Day 329 – Staring Down Cerberus

Over the years, I have reflected a great deal on the concept of commitment. In essence, a commitment is far more meaningful than a promise, a contract, or even something more nebulous like faith or hope. A commitment feels like a pledge with consequence. I have come to view a commitment as the top line of an if then statement. If you are not in the software world, here is a quick primer. If then logic is the first real algorithm you learn in Computer Science 101. Every programming language must include this basic construct. If a condition is true, then something needs to happen. From this idea flows most logic in software design. So when I refer to if then logic, I mean precisely this. If my end of a commitment is true, then what follows?

This is the ultimate differentiator between a commitment and any other faint gesture of willingness to do something. When you make a commitment, you imply that you will keep your end of the bargain with an important qualifier. You may expect a return, but if not, you will keep the commitment anyway. This is what it truly means to be all in. You are at the poker table, shoving all the chips in, come what may. This is commitment. I am going to do my part, based on a promise of something in return, and no matter what, even if the promise becomes vague and less defined as it ages, I am still going to show up. I am still going to do it, no matter how my feelings on the matter might change.

My marriage to my wife is one of these. A commitment of the highest order. I did not take this lightly when I was a young man. I took it seriously, and that is exactly what I signed up for. It is a commitment to fulfill my end of the bargain regardless of any other consideration. In fact, there is no other consideration. There is only me. Day in and day out. Night after night. Struggle upon struggle. Laugh after laugh. Joy upon joy. Tears and more tears. The commitment means that I show up. When all else fails, I will be there. That is commitment.

Commitment means that I am here. You will not get rid of me. You will not see me fail, or if you do, it will be as you stand over my body at the hospital just before they pull the plug. When I say I am going to lose some weight this year, what is that. Is that a commitment. No. That is a vague promise to myself that is broken on my next trip to the refrigerator. A commitment to lose weight this year is on a whole different level. The commitment means that I am out the door already, running down the street and suffering through the stitch in my side. I am eating the spinach and roasted chicken from last night instead of grabbing a quick pastry, and I am doing that every day, no matter how much my silly little whiny brain wants to complain about it. Every morning, I am up. I am working. I am lifting. I am running. I am pushing. I am vomiting in the gutter. I am signing up for that race and then showing up on the day of, flabbiness and all. I show up every day. I embrace the suck. I do it, even if I do not see progress for weeks. I do it anyway, because I am going to keep my end of the bargain regardless of anything else that happens in my life.
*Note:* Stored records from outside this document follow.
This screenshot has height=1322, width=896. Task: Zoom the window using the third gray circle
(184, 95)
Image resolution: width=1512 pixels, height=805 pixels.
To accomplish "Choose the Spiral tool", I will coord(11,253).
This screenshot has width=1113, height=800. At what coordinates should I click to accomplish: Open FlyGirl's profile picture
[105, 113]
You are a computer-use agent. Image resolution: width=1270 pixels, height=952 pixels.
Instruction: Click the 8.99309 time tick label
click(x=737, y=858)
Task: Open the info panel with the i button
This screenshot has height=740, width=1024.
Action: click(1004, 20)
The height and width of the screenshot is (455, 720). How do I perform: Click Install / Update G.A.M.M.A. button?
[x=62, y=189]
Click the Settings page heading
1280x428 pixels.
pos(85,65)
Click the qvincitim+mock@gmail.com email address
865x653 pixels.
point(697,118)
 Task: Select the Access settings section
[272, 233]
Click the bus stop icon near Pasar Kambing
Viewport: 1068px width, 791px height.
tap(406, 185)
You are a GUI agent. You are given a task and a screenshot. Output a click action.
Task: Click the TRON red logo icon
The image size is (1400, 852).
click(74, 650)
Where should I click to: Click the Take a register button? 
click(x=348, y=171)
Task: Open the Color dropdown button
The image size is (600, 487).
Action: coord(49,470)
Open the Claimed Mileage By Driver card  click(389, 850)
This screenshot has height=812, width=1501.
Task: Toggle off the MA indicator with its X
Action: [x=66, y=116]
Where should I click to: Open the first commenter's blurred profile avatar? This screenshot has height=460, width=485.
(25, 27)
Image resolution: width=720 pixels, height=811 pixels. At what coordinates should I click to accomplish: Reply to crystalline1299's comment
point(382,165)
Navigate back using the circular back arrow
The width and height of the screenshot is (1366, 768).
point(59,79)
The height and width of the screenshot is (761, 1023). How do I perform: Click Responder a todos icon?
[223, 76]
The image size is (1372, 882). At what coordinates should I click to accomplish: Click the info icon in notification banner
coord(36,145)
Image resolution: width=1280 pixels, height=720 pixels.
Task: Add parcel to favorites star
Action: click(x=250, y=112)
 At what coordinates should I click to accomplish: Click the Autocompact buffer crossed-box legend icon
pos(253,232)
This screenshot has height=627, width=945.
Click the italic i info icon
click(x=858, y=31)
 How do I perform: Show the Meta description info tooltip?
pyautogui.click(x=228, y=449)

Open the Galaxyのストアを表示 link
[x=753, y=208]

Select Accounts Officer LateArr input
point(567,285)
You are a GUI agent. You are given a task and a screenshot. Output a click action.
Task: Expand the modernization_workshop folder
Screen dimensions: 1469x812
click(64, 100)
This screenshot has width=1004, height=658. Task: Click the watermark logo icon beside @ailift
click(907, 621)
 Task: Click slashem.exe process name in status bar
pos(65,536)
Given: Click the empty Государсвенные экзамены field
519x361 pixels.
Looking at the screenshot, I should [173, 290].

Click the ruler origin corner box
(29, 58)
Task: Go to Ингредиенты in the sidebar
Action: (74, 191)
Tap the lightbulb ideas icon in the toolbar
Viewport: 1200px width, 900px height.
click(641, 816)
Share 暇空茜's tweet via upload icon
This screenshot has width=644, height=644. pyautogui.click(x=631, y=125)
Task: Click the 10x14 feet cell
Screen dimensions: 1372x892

In a phrase, commitment is every day. Commitment is right now. Commitment is do it anyway. Commitment is in the office, late, by yourself, struggling, crying, facing the challenge. Commitment is staring Cerberus in his three snarling fierce faces and saying, I laugh at your feeble attempt to stand in my way. I fully intend to walk through the gates of Hades, run through all your levels of hell, and come out the other side victorious. Just try to stop me.